In de ruimtelijke onderbouwing wordt uitgegaan van het realiseren van een nieuwe carport (bijbehorend gebouw). Deze mogelijkheid wordt gegeven in artikel 2.13.3 lid 2 onder c:

  • de mogelijkheid om een of meer nieuwe, bijbehorende gebouwen op te richten, als tenminste in de planregeling voorwaarden zijn opgenomen op grond waarvan een omgevingsvergunning slechts kan worden verleend als:
  • de gezamenlijke oppervlakte van de gebouwen met niet meer dan 20% kan toenemen; en
  • de ruimtelijk relevante kenmerken van de nieuwe gebouwen passen in het aanwezige bebouwingsbeeld

Het perceel heeft in het bestemmingsplan de bestemming 'Wonen'. Hierin is opgenomen dat voor het bouwen van hoofdgebouwen, per bestemmingsvlak ten hoogste één woning is toegestaan. Deze woning is opgenomen in het 'karakteristieke pand', passend in het bestemmingsplan Cultureel Erfgoed gemeente Loppersum.

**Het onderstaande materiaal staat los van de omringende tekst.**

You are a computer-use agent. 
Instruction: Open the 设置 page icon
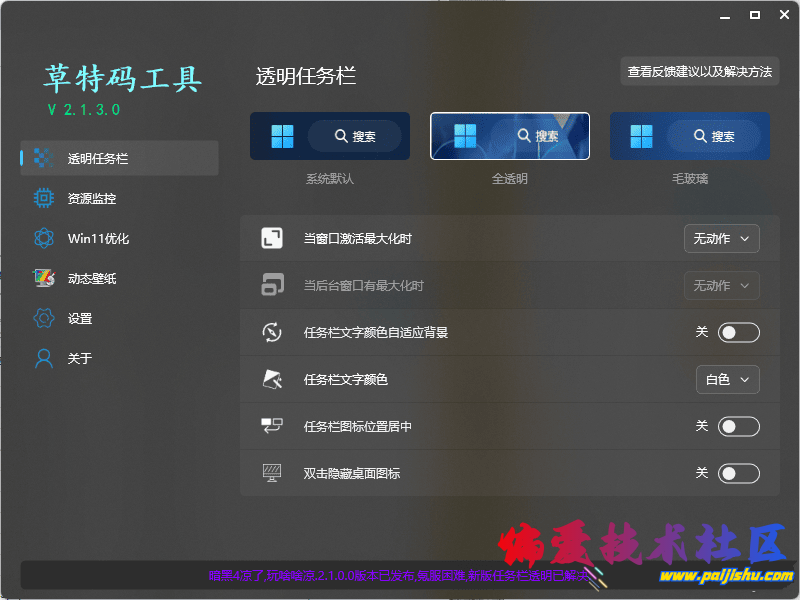pos(42,318)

Voorliggende ruimtelijke onderbouwing voorziet niet in woningen als bedoeld in artikel 2.15.1. en/of de functie 'wonen'. De jongeren die 'beschermd wonen' hebben allemaal een zorgindicatie om ergens tijdelijk te verblijven. Beschermd wonen is een regeling voor iedereen die niet meer zelfstandig kan wonen vanwege psychische en/of psychosociale problematiek.Wanneer ambulante hulp aan huis (begeleid wonen) niet voldoende is, kan op basis van tijdelijkheid, via beschermd wonen een kamer aangeboden worden in een instelling of wooninitiatief. De gemeente ziet geen aanleiding om het plan aan te passen.

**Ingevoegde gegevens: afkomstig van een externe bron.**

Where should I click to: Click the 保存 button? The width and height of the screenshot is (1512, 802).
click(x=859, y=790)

  • B. De provincie geeft aan dat er geen bezwaren zijn tegen de voorgestelde landschappelijke inpassing. Ze geeft nog wel een overweging om te bezien of de oude gracht weer in oorspronkelijke staat kan worden hersteld Aan de oostzijde kan dan worden gekozen voor het doortrekken van de bestaande bomenrij langs de oprit, waardoor het achtererf binnen de erfbeplanting komt te liggen.

Reactie gemeente

De gemeente neemt kennis van deze reactie.

Het ontwerpbesluit is gedurende zes weken ter inzage gelegd als onderdeel van de uniforme openbare voorbereidingsprocedure van afdeling 3.4 Awb op grond van artikel 3,10 lid a Wabo. Op het plan zijn geen zienswijzen ingediend.